Table 3 shows the raw frequencies for all object types identified in our dataset. The objects most frequently described were weapons (n = 117), games (n = 80) and animal and human figures (n = 76). Boys were exclusively reported to use weapons, while girls were the main users of figures. For example, among the Kaska, seven- to eight-year-old boys (Honingmann & Bennett, 1949, p. 188)…

Table 3 Raw frequency table showing object types broken down by the gender of user, activity, scale, preservation likelihood and complexity

make their own slingshots, to use in shooting at trees and birds.

Among the Maori, stilts were used by children and young men during play and games, as reported by Buck (1952, p. 246):

Stilts (pou toti, pou turu, pou koki, pou tokorangi) consisted of the shaft (pou) with a projecting foot-rest (teka) at varying heights above the lower end. The simplest stilts were made of a straight branch with a cut-off side branch to form the foot-rest. Others were made of a straight shaft to which a short piece was lashed at right angles to form the foot-rest and a cord attached to its outer end was carried obliquely upwards to the shaft about a foot or so above the lashing of the foot-rest to the shaft. Stilts were used by children simply to walk about, to run races, or to cross streams. Young men had so-called wrestling matches in which tripping with the stilts was effective.

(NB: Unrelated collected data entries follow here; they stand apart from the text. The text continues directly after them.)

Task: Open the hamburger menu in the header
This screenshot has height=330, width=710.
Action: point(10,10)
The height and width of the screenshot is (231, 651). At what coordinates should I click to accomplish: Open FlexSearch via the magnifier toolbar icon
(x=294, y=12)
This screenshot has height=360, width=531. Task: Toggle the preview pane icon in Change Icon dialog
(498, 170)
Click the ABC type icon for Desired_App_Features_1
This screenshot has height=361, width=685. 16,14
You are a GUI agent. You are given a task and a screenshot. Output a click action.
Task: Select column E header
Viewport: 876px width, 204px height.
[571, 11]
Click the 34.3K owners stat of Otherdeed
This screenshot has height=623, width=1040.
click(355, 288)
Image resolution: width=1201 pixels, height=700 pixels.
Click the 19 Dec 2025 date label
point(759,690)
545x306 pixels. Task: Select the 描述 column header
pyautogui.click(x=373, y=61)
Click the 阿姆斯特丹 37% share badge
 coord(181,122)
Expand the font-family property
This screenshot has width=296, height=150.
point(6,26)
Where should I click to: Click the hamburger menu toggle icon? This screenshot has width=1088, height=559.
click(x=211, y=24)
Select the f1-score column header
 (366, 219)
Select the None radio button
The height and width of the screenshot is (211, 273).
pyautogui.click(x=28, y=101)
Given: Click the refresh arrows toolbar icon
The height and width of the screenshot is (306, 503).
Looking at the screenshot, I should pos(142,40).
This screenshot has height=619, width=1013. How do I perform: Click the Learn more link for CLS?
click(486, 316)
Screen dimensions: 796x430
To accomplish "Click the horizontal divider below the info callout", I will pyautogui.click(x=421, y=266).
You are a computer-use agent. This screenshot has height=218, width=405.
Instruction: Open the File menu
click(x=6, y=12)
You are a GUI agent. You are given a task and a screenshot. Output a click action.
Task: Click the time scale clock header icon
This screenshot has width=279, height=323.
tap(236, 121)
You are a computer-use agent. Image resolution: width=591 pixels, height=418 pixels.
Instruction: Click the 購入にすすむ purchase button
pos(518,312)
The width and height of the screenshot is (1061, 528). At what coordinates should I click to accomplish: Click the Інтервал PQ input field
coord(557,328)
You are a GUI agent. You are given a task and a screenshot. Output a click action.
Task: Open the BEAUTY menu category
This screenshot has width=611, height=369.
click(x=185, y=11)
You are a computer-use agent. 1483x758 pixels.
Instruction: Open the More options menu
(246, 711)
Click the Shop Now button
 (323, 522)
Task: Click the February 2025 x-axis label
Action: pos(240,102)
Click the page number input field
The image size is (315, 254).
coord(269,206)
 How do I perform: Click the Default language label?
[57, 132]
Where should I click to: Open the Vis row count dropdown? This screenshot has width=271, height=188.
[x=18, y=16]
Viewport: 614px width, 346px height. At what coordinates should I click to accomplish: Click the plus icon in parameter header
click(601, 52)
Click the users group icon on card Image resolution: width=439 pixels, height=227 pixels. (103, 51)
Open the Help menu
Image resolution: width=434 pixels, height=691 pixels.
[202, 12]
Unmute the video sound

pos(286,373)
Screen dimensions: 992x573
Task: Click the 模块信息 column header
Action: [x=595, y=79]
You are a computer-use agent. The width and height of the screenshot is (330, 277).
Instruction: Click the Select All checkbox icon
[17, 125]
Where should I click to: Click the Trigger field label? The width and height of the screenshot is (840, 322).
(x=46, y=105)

Among the Aranda, dolls are usually according to Basedow (1925, p. 80),

just a plain stick or stone, with perhaps some distinguishing feature upon it, like a knob at one end which represents the head. Occasionally it is painted with red ochre.

Information on play was available for 416 objects from 53 societies (Fig. 3C). 86% of objects were reportedly used in play. Information on scale was available for all objects in the dataset. Half of the objects (54%) were reportedly miniature versions of adult objects. Miniatures were most commonly containers, shelter, transport, and weapons (Table 3). For example, among the Kiribati (Koch, 1986, pp. 229–230):

Boys (and sometimes girls, too) from about six to twelve years old play at sailing small toy canoes on large puddles in the vicinity of the settlement after heavy rain or they do so on ponds in the bush or make use of unplanted taro pits. The simpler type is made from a pinnule of a coconut frond. The boys make the more refined kind (wa te bani kaina) (sometimes with the help of an elder brother of their father) out of a piece of pandanus leaf, some pandanus leaf fibre and a piece from the midrib of the pinnule of a coconut frond. The children have a competition (kauaia) with from two to about ten of them sailing their canoes in the wind. The owner of the victorious canoe receives no prize. The small craft are usable only for a single day's games.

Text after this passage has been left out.